- **Problem description**
All of the data below should be printed again exactly, pictures excluded.

------ Given information

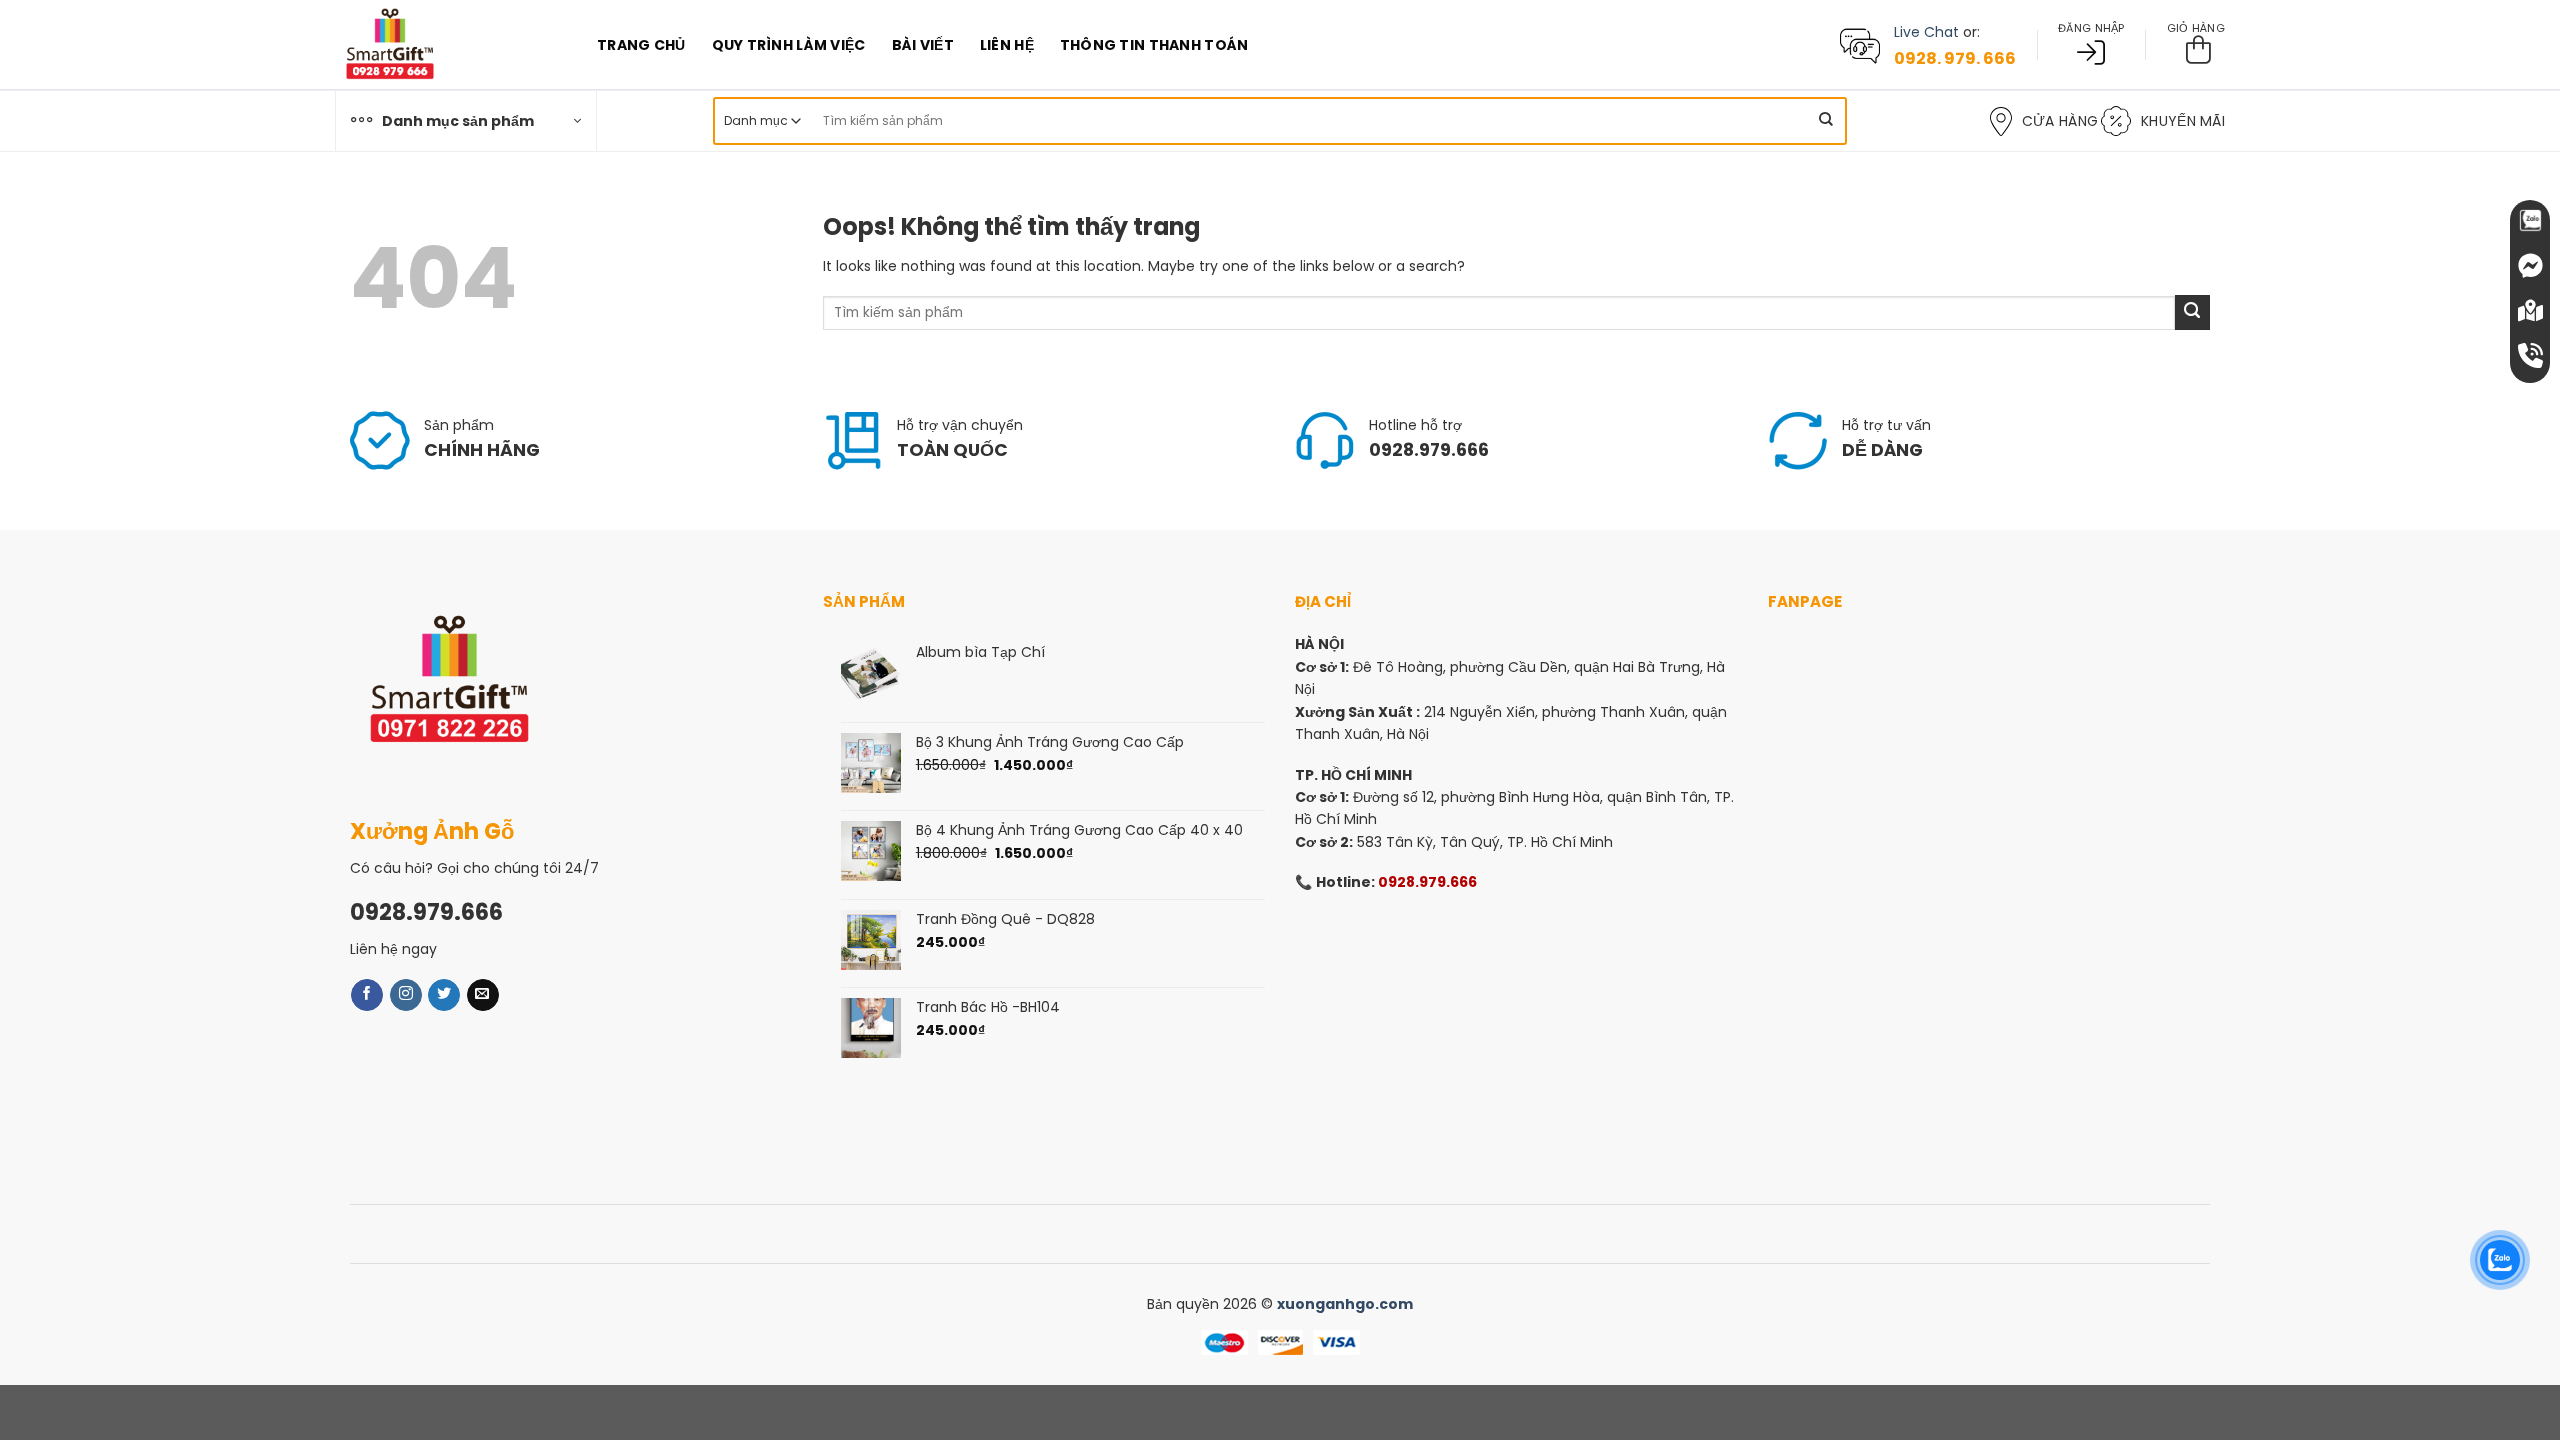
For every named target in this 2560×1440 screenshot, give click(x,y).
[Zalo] (2530, 220)
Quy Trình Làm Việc (789, 45)
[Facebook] (2530, 265)
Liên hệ (1007, 45)
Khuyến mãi (2183, 121)
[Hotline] (2530, 355)
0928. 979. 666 (1955, 58)
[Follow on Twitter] (444, 995)
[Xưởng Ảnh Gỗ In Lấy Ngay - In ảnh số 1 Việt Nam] (451, 45)
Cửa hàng (2060, 121)
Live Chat (1926, 32)
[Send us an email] (483, 995)
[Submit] (1826, 121)
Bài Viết (923, 45)
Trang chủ (641, 45)
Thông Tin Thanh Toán (1154, 45)
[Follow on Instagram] (406, 995)
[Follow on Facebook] (367, 995)
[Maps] (2530, 310)
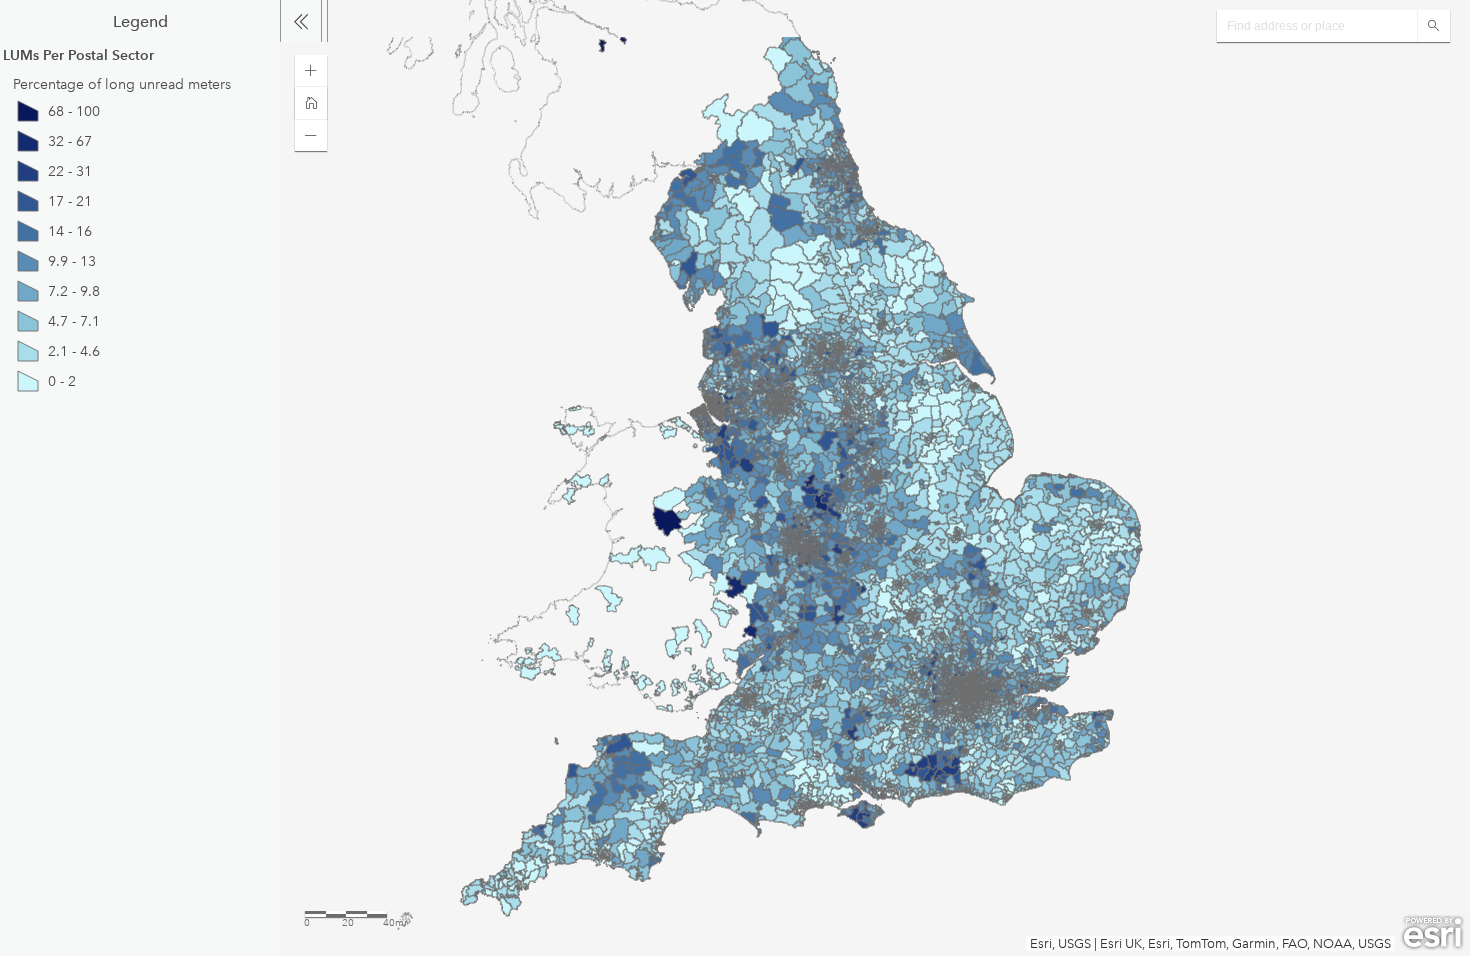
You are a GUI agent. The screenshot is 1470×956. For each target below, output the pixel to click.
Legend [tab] (140, 21)
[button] (311, 71)
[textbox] (1317, 26)
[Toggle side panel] (301, 21)
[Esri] (1432, 933)
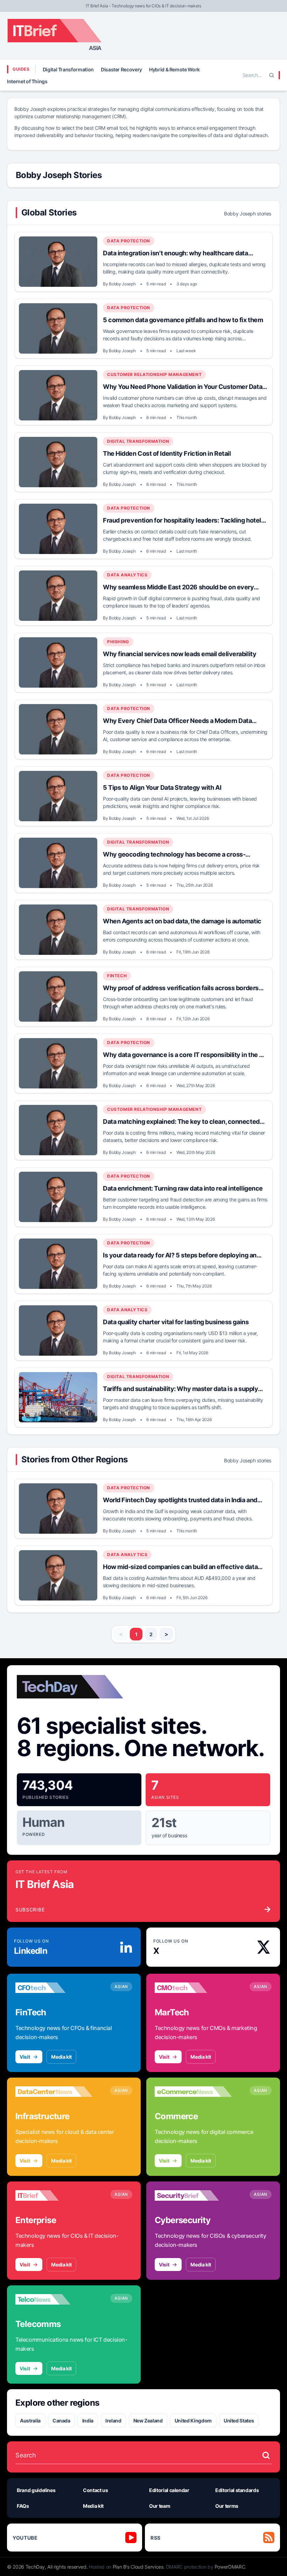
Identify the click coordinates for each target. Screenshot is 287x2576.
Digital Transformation (68, 69)
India (87, 2421)
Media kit (61, 2057)
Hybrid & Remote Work (174, 69)
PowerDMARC (230, 2567)
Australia (30, 2421)
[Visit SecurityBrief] (193, 2195)
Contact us (95, 2490)
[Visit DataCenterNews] (53, 2091)
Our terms (226, 2506)
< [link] (121, 1634)
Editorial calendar (169, 2490)
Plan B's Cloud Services (138, 2567)
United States (239, 2421)
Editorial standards (237, 2490)
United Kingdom (193, 2421)
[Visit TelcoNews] (53, 2299)
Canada (61, 2421)
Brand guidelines (36, 2490)
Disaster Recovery (121, 69)
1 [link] (136, 1634)
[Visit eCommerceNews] (193, 2091)
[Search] (271, 75)
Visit (25, 2057)
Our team (159, 2506)
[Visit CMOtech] (193, 1987)
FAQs (23, 2506)
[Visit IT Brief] (53, 2195)
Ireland (113, 2421)
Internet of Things (27, 81)
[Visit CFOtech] (53, 1987)
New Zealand (148, 2421)
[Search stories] (266, 2455)
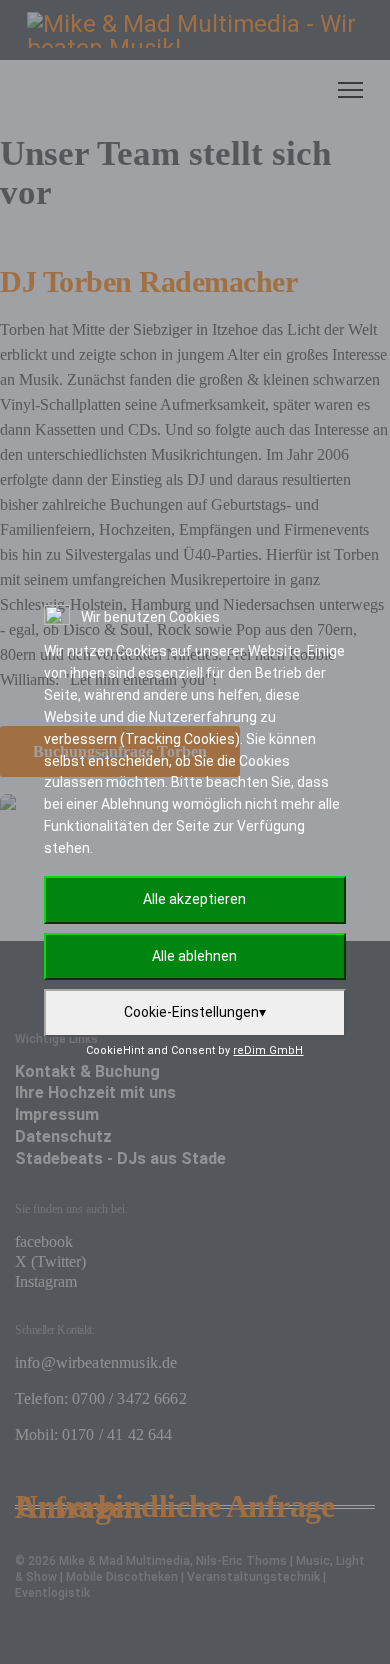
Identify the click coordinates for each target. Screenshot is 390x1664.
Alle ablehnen (194, 956)
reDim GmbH (268, 1050)
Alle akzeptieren (194, 899)
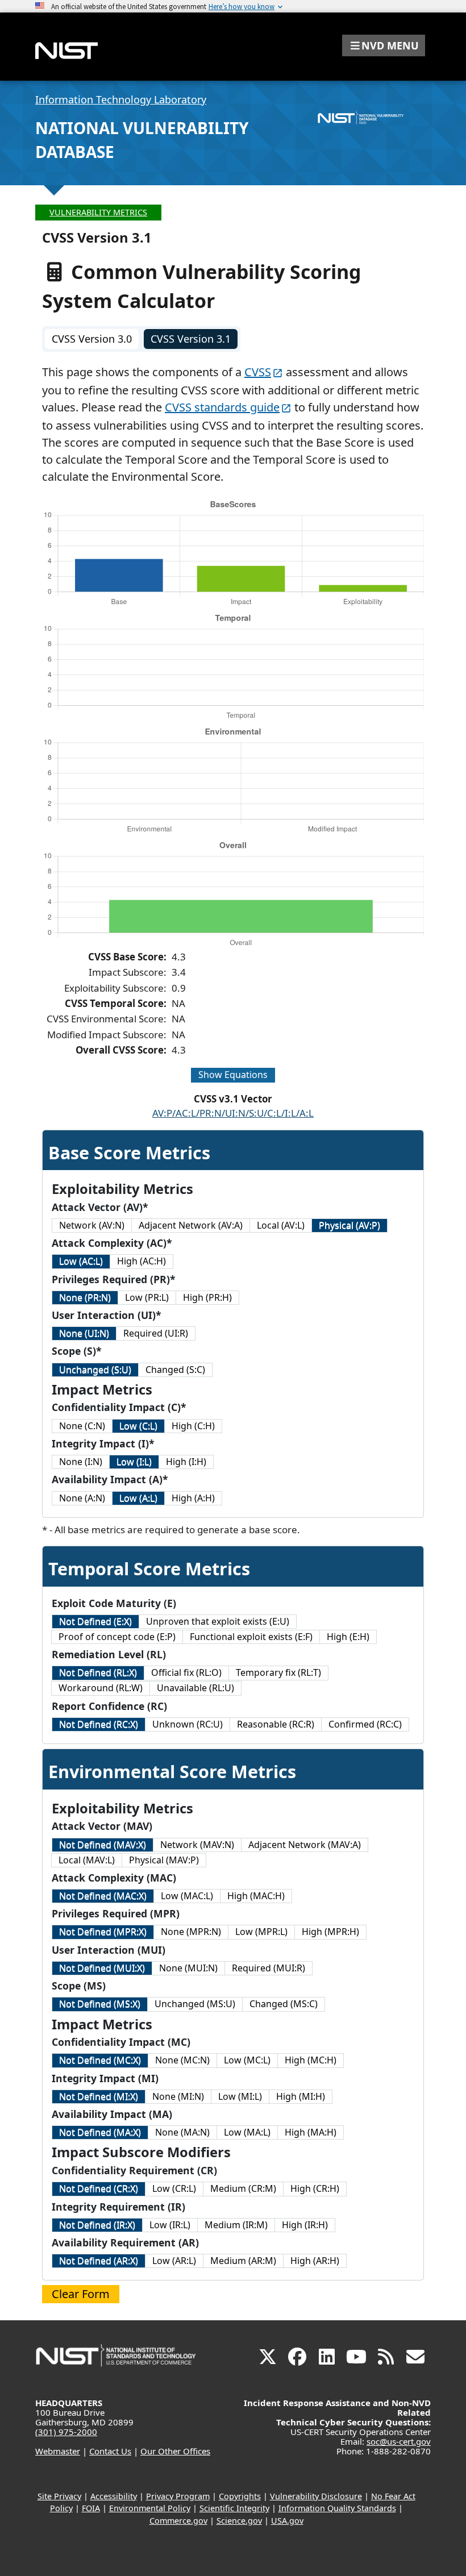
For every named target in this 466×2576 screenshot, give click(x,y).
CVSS (257, 372)
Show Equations (233, 1074)
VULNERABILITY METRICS (98, 212)
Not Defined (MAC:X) (103, 1896)
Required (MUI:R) (268, 1968)
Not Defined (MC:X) (100, 2060)
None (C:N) (82, 1426)
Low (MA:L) (247, 2132)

------------

- **Task result**
For every named target in this 2560×1440 screenshot, give click(x,y).
[Zalo] (2530, 220)
Quy Trình Làm Việc (789, 45)
[Facebook] (2530, 265)
Liên hệ (1007, 45)
Khuyến mãi (2183, 121)
[Hotline] (2530, 355)
0928. 979. 666 (1955, 58)
[Follow on Twitter] (444, 995)
[Xưởng Ảnh Gỗ In Lấy Ngay - In ảnh số 1 Việt Nam] (451, 45)
Cửa hàng (2060, 121)
Live Chat (1926, 32)
[Send us an email] (483, 995)
[Submit] (1826, 121)
Bài Viết (923, 45)
Trang chủ (641, 45)
Thông Tin Thanh Toán (1154, 45)
[Follow on Instagram] (406, 995)
[Follow on Facebook] (367, 995)
[Maps] (2530, 310)
You are a GUI agent. The screenshot is 1470×956. For each target below, output the pixel to click.
Legend [tab] (140, 21)
[button] (311, 71)
[textbox] (1317, 26)
[Toggle side panel] (301, 21)
[Esri] (1432, 933)
Identify the click coordinates for each target. Screenshot is 287x2576.
Digital Transformation (68, 69)
India (87, 2421)
Media kit (61, 2057)
Hybrid & Remote Work (174, 69)
PowerDMARC (230, 2567)
Australia (30, 2421)
[Visit SecurityBrief] (193, 2195)
Contact us (95, 2490)
[Visit DataCenterNews] (53, 2091)
Our terms (226, 2506)
< [link] (121, 1634)
Editorial calendar (169, 2490)
Plan B's Cloud Services (138, 2567)
United States (239, 2421)
Editorial standards (237, 2490)
United Kingdom (193, 2421)
[Visit TelcoNews] (53, 2299)
Canada (61, 2421)
Brand guidelines (36, 2490)
Disaster Recovery (121, 69)
1 [link] (136, 1634)
[Visit eCommerceNews] (193, 2091)
[Search] (271, 75)
Visit (25, 2057)
Our team (159, 2506)
[Visit CMOtech] (193, 1987)
FAQs (23, 2506)
[Visit IT Brief] (53, 2195)
Ireland (113, 2421)
Internet of Things (27, 81)
[Visit CFOtech] (53, 1987)
New Zealand (148, 2421)
[Search stories] (266, 2455)
Identify the click coordinates for each target. Screenshot is 390x1664.
Alle ablehnen (194, 956)
reDim GmbH (268, 1050)
Alle akzeptieren (194, 899)
For every named target in this 466×2576 screenshot, give click(x,y).
CVSS (257, 372)
Show Equations (233, 1074)
VULNERABILITY METRICS (98, 212)
Not Defined (MAC:X) (103, 1896)
Required (MUI:R) (268, 1968)
Not Defined (MC:X) (100, 2060)
None (C:N) (82, 1426)
Low (MA:L) (247, 2132)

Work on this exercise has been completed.